### TEXT
+===+

Archeologists use four distinctive artifact categories to distinguish the Fremont Indian Culture from the Anasazi or Ancestral Puebloans (Madsen):

a singular style of basketry, called one-rod-and-bundle, incorporated willow, yucca, milkweed, and other native fibers. Some archeologists believe this single artifact differentiates the Fremont Indian culture from the Anasazi, or the historic Native American groups.

moccasin style constructed from the hock of a deer or mountain sheep leg. This and other moccasin types found in Fremont sites are very different from the woven yucca sandals of the Anasazi.

thin gray pottery with smooth, polished surfaces or corrugated designs pinched into the clay.

a distinctive rock art style used in pictographs, petroglyphs, and clay figures depicting trapezoidal human figures bedecked in necklaces and blunt hairstyles.

A question still unanswered is where did the Fremont Indians come from?

+===+

### DATA ENTRIES
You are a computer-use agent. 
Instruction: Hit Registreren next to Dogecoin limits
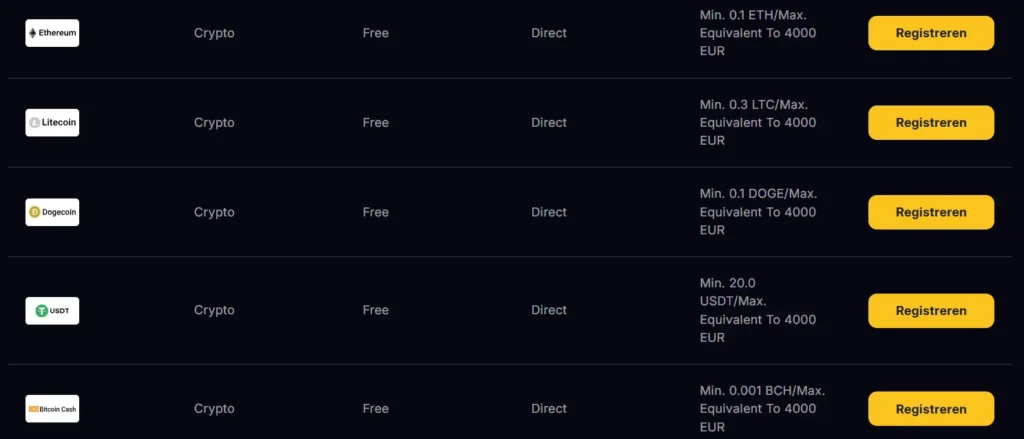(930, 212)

+===+

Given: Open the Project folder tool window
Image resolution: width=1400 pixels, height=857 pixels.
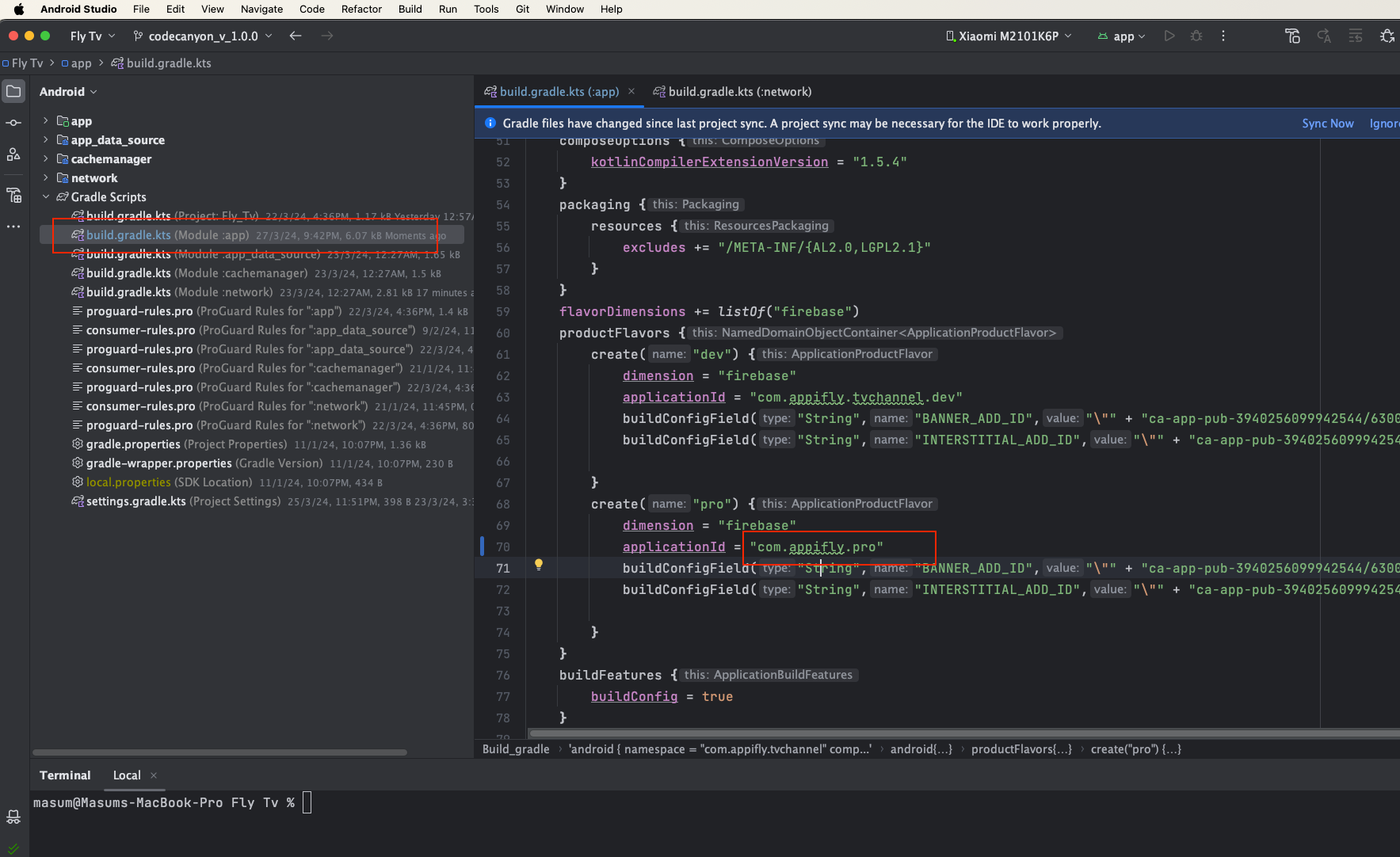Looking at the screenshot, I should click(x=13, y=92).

+===+

### TASK OBJECTIVE
Translate this sentence from the text on Fremont artifacts into Spanish: "This and other moccasin types found in Fremont sites are very different from the woven yucca sandals of the Anasazi."

### THE RESULT
Este y otros tipos de mocasines hallados en sitios fremont son muy diferentes de las sandalias tejidas de yuca de los anasazi.